-- WHAT NEEDS TO BE DONE --
Go through the material below and copy out every line that contains the word "bottom".

-- EXTRACTED INFORMATION --
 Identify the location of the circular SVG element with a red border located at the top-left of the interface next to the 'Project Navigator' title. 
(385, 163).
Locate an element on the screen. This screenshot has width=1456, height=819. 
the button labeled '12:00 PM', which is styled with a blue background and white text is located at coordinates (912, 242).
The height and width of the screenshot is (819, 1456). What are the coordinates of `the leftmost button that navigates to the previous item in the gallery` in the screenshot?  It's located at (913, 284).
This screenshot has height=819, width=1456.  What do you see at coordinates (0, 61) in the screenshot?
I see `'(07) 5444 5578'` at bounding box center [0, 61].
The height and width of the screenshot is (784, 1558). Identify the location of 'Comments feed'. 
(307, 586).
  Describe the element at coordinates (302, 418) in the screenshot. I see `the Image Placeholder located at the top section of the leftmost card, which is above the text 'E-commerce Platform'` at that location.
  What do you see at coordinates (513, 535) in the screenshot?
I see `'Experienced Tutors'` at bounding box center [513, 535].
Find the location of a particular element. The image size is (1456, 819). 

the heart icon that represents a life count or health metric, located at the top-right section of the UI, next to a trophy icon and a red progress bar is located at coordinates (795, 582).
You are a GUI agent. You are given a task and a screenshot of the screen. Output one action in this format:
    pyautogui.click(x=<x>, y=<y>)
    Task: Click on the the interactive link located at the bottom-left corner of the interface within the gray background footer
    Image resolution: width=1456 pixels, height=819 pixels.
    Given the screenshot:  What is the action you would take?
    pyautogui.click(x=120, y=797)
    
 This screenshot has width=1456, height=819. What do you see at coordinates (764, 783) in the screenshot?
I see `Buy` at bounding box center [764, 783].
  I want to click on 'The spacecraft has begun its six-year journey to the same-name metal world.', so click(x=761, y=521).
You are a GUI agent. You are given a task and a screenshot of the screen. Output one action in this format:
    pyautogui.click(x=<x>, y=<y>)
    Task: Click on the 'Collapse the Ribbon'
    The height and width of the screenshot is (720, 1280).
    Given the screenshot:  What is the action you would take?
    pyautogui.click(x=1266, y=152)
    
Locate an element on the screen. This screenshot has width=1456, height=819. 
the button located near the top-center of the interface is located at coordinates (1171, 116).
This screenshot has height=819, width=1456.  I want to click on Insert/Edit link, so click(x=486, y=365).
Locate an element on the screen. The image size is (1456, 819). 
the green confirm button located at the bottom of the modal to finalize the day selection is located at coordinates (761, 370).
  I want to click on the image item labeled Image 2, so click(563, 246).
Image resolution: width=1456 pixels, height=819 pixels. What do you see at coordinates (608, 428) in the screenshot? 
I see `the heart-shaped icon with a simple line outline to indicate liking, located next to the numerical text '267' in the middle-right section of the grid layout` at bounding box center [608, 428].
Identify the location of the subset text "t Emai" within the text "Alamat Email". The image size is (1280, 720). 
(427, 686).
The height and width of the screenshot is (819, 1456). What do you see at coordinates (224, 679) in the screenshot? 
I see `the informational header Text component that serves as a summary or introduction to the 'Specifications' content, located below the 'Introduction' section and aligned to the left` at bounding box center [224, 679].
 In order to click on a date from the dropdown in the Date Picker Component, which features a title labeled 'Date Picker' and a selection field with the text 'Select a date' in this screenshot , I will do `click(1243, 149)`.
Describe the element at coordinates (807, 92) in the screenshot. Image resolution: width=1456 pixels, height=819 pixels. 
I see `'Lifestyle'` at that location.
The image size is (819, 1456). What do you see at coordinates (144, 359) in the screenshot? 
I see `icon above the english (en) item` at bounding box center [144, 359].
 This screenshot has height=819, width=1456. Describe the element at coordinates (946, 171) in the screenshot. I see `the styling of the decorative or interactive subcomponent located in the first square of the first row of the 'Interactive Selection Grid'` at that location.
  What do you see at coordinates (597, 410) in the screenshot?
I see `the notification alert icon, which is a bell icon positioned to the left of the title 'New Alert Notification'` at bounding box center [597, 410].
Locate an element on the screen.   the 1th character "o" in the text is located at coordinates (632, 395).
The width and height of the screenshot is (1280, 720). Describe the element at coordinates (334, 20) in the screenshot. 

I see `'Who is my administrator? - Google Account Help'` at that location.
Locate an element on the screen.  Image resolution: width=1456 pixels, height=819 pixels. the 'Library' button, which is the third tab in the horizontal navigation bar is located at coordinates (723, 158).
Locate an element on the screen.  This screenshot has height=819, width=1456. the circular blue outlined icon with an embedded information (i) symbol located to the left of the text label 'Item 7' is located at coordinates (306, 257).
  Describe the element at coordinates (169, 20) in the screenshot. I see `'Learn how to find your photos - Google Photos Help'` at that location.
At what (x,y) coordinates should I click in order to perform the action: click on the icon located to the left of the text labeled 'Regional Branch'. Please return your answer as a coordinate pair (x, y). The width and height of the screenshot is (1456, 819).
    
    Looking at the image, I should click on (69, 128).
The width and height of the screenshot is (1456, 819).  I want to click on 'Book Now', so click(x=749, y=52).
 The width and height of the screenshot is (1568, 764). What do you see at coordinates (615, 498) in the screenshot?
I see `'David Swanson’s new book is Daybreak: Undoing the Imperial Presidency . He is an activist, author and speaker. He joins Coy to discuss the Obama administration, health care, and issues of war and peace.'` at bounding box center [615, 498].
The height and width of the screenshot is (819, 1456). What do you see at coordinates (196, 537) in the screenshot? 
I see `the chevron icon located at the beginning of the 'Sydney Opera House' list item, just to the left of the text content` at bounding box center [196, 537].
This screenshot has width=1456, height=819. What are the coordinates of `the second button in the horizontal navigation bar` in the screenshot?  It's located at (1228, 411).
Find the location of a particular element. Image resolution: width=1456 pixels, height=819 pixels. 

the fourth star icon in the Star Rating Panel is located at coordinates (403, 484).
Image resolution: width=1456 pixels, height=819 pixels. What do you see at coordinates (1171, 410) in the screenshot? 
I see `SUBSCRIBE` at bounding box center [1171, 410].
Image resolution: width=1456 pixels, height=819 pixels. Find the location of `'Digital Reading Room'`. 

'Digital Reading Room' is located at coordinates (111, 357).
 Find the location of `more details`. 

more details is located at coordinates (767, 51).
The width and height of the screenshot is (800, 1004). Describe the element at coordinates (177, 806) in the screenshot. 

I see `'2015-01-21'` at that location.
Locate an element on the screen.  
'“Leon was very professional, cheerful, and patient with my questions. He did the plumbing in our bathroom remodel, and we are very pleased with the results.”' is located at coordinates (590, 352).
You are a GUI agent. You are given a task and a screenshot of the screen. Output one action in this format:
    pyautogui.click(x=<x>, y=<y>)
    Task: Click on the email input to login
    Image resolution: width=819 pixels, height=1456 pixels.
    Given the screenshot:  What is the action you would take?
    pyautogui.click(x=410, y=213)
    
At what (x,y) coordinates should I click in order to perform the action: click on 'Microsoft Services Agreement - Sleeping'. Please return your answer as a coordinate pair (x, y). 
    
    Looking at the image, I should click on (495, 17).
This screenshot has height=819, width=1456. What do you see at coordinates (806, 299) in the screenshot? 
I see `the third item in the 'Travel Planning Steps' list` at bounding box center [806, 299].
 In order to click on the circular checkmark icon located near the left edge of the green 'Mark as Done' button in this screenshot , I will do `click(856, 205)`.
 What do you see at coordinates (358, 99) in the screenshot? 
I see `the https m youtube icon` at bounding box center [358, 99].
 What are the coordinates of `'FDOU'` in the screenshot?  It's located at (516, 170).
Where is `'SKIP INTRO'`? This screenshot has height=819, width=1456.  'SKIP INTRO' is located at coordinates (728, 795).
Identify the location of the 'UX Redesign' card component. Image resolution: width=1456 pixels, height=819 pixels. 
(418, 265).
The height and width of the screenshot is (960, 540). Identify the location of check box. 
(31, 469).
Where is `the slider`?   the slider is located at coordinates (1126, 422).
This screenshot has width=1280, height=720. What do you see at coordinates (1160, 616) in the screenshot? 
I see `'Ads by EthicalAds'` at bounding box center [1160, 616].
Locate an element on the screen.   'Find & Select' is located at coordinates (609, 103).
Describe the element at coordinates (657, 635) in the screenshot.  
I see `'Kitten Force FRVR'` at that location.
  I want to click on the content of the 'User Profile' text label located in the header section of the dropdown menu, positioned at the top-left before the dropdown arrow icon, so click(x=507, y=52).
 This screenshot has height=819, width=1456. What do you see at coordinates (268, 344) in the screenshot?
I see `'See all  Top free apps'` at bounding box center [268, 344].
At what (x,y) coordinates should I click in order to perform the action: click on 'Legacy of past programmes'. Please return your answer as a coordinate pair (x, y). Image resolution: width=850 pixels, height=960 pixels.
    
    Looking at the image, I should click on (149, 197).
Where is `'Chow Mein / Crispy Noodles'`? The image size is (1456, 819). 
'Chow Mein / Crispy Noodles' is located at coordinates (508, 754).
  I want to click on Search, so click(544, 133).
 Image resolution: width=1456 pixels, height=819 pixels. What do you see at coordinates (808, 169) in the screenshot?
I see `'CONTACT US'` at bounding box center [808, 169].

-- FULL SOLUTION --
    Task: Click on the the interactive link located at the bottom-left corner of the interface within the gray background footer
the green confirm button located at the bottom of the modal to finalize the day selection is located at coordinates (761, 370).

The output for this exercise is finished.